A premiação dos finalistas representa um aumento de 17% em relação ao pago pela entidade em 2022. Campeão da última edição, o Flamengo recebeu R$ 60 milhões, enquanto o Corinthians, vice-campeão, embolsou R$ 25 milhões.
As cotas das demais fases também receberam acréscimo de até 20%. As quantias a serem pagas para cada clube dependem diretamente do desempenho deles. As cotas serão distribuídas por cada avanço de fase, respeitando o grupo ao qual cada clube pertence.
Assim, dez clubes da Série A iniciam a competição com uma cota de R$ 1,4 milhão. Caso se classifiquem para a segunda fase, receberão mais R$ 1,7 milhão.
Em um segundo grupo estão 16 clubes da Série B, que largam com R$ 1,25 milhão, e em caso de classificação receberão mais R$ 1,4 milhão na segunda fase.

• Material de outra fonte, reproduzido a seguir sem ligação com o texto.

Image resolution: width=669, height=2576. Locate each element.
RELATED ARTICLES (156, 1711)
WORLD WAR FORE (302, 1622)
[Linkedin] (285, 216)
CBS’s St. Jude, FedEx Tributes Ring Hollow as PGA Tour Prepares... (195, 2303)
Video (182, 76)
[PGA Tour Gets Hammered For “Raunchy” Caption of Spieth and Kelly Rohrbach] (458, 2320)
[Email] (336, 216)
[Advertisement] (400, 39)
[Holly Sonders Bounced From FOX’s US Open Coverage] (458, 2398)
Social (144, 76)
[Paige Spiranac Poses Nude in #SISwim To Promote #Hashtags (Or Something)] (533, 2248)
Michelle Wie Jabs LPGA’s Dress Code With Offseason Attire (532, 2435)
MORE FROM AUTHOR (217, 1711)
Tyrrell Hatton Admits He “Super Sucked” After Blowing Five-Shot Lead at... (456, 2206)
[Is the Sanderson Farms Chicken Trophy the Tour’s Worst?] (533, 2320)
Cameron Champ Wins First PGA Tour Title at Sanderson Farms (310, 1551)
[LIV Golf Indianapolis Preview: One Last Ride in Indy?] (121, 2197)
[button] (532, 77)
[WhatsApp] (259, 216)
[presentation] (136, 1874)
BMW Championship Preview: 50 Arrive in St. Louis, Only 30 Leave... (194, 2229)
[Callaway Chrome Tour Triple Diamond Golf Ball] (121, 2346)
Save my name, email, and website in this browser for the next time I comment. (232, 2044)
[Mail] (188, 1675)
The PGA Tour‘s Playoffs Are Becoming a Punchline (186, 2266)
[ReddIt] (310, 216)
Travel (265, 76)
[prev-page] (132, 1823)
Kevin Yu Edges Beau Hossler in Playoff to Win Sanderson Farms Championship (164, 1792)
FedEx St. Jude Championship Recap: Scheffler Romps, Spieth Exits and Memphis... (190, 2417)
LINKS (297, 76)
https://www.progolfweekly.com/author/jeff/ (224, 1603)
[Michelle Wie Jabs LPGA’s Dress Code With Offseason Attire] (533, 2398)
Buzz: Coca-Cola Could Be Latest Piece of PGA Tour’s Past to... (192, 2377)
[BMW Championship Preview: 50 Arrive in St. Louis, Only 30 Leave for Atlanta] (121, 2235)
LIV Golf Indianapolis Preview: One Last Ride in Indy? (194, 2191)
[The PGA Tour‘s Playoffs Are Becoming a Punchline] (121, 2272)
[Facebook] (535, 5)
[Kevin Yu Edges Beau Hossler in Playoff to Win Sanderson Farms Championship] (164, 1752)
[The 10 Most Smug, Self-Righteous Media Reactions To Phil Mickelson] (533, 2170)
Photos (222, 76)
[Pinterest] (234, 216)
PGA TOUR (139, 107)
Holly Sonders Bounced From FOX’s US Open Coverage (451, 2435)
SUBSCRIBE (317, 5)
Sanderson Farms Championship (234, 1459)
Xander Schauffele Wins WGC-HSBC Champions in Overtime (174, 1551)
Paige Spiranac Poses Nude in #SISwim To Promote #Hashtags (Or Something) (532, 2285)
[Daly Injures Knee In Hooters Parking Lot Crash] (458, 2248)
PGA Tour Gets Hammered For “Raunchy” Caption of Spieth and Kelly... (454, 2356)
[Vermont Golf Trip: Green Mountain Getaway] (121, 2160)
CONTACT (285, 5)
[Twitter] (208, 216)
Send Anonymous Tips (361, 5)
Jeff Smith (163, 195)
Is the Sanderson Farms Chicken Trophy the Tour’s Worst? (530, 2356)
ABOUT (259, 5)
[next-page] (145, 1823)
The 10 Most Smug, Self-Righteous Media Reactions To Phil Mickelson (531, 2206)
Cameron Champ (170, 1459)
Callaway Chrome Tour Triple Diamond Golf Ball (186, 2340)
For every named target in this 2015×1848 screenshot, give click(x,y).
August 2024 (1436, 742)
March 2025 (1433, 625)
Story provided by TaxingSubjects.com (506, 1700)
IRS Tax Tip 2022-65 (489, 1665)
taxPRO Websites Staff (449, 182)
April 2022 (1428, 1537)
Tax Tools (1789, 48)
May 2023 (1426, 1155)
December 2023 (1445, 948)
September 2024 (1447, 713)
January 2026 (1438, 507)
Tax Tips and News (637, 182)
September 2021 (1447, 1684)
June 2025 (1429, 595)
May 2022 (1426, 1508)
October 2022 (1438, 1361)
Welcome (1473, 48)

Por fim, o terceiro grupo é composto por 54 equipes, distribuídas nas Séries C, D e os que estão sem divisão nacional. Pela primeira fase, cada um receberá R$ 750 mil, e em caso de avanço para a segunda fase embolsarão mais R$ 900 mil.
A partir da terceira fase, o valor das cotas se torna único (R$ 2,1 milhões). Nessa etapa, além dos 20 clubes classificados das duas primeiras fases, entram na Copa do Brasil: Atlético-MG, Fortaleza, Flamengo, Palmeiras, Athletico, Internacional, Corinthians e Fluminense, que virão da Libertadores, além de São Paulo, classificado via Brasileirão, Cruzeiro, campeão da Série B, Sport, vice-campeão da Copa do Nordeste, e Paysandu, campeão da Copa Verde.
Náutico, Retrô e Santa Cruz são os demais clubes de Pernambuco e receberão as cotas do grupo 3.